The pairwise comparisons test is arguably too conservative because it only takes into account a fraction of the available data. (Maddison, 2014, Felsenstein, 1985, Grafen, 1996)

Note

Scoary2's parameter worst_cutoff allows one to skip traits where no gene has a "worst" p-value lower than a certain threshold, i.e. traits that very strongly correlate with the phylogeny. This can greatly speed up the analysis of datasets with very many traits and strong population structure effects (for example: multiple species).

Further reading

Read & Nee, 1995, Maddison, 2000, Brynildsrud, 2016

Post-hoc permutation test

The goal here is to calculate a p-value based on pairwise comparisons that is more readily interpretable than the "best" / "worst" p-values described above.

The idea is to make $N$ random permutations of the phenotype data and calculating the values $c$ and $b$ for each permutation. This yields a bootstrapped empirical distribution of $b/c$ under the null hypothesis, since any association between the genotype and phenotype is broken by the random sampling.

If $r$ is the number of permuted $b/c$ higher or equal to the observed $b/c$ , then the empirical p-value is $(r+1)/(N+1)$.

Advantages

Same advantages as Best / worst pairwise comparisons, but the p-value is readily interpretable:

  • Given the phylogeny and the distribution of the gene, it measures how likely one is to find a random trait that causes at least so many $b$ per $c$.
  • If the p-value is high, the trait strongly correlates with the phylogeny and its association with the gene is more likely to be spurious
  • If the p-value is low, the trait weakly correlates with the phylogeny, lending more credence to the hypothesis that the gene is causally linked to the trait.

Disadvantages

Permutation tests are computationally intensive.

The pairwise comparisons test is arguably too conservative because it only takes into account a fraction of the available data. (Maddison, 2014, Felsenstein, 1985, Grafen, 1996)

Further reading

Brynildsrud, 2016

Product of Fisher's q-value and post-hoc test (fq*ep)

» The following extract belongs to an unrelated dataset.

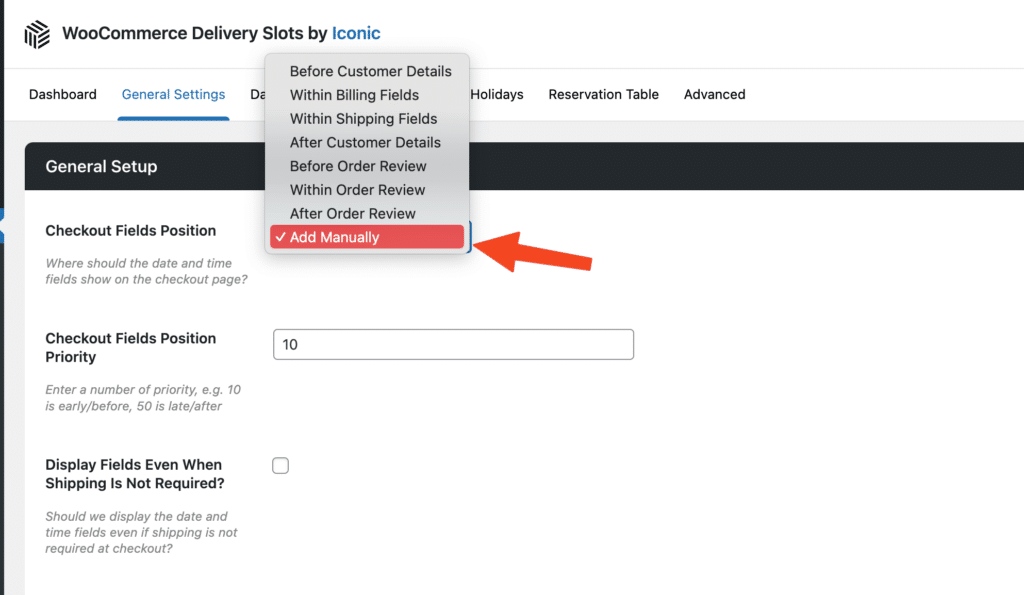
Task: Select the Before Order Review option
Action: (358, 166)
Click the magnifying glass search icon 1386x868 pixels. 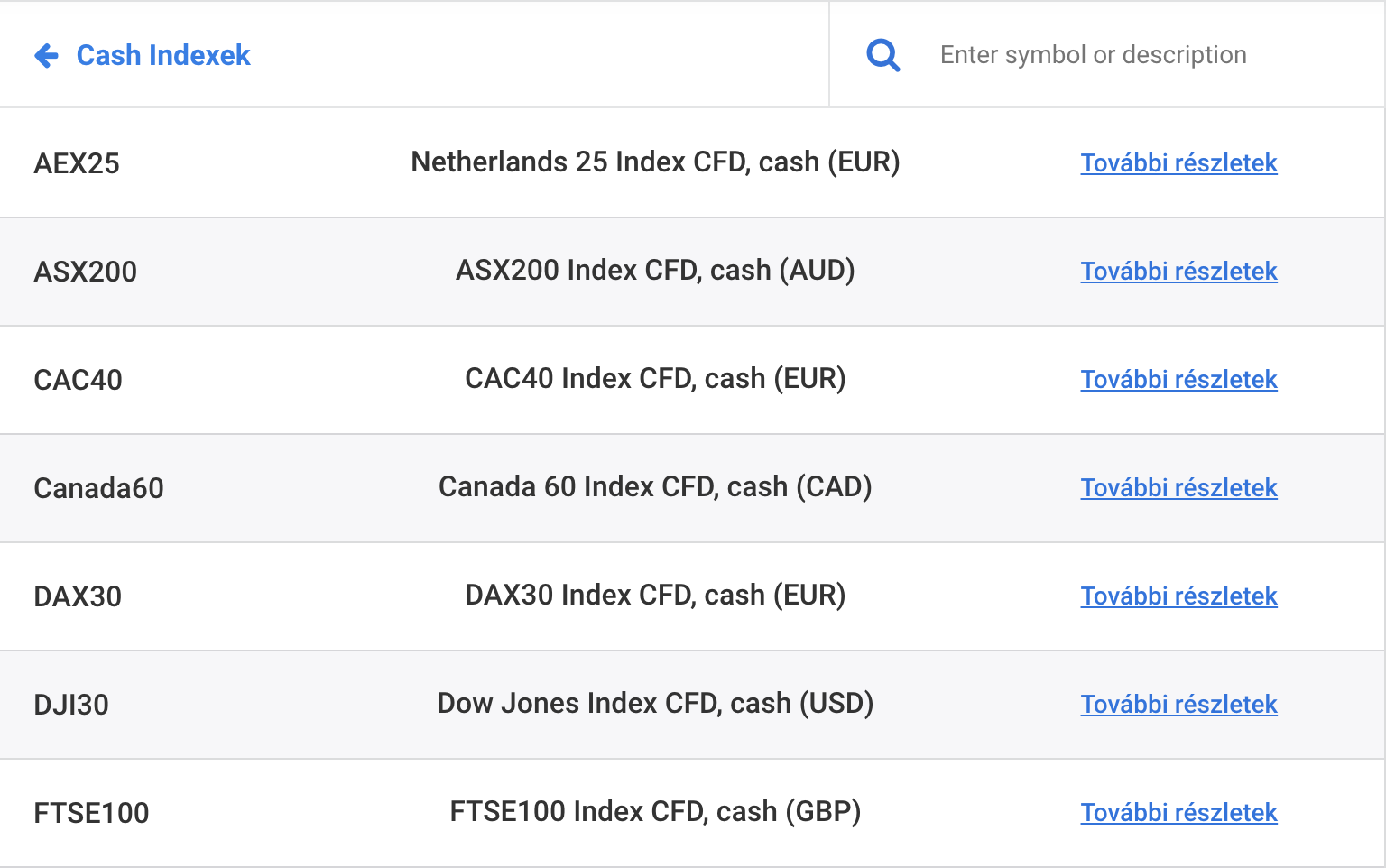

This is not a p-value and cannot be interpreted as such. It is merely used as an empirically-derived score in Scoary2 to sort the genes by how promising they are.

Illustration

To illustrate what these p-values mean, let's consider these two examples:

  • blue: g+t+ (gene present, trait present)
  • green: g-t- (gene absent, trait absent)

Example 1

good evidence for causality

  • Fisher's test: 0.00016
  • $c$: 8 (eight non-intersecting contrasting pairs can be made)
  • $b$: 8 (all of them support the hypothesis: g-t- | g+t+)
  • $w$: 0 (none contradict the hypothesis: g-t+ | g+t-)
  • "best" p-value: 0.0078
  • "worst" p-value: 0.0078
  • permuted p-value: 0.083

Here, the trait and the gene strongly correlate (Fisher's test) and that the correlation does not come from the population structure (best/worst/permutet p-values).

Example 2

bad evidence for causality

  • Fisher's test: 0.00016
  • $c$: 1 (only one contrasting pair possible: at the root node)
  • $b$: 1 (this pair supports the hypothesis)
  • $w$: 0 (none contradict the hypothesis: g-t+ | g+t-)
  • "best" p-value: 1
  • "worst" p-value: 1
  • permuted p-value: 1

Here, the trait and the gene correlate as strongly as in example 1 (Fisher's test), but there is only one evolutionary transition. We conclude that the data constitutes weak evidence for causality, as illustrated by the best/worst/permutet p-values.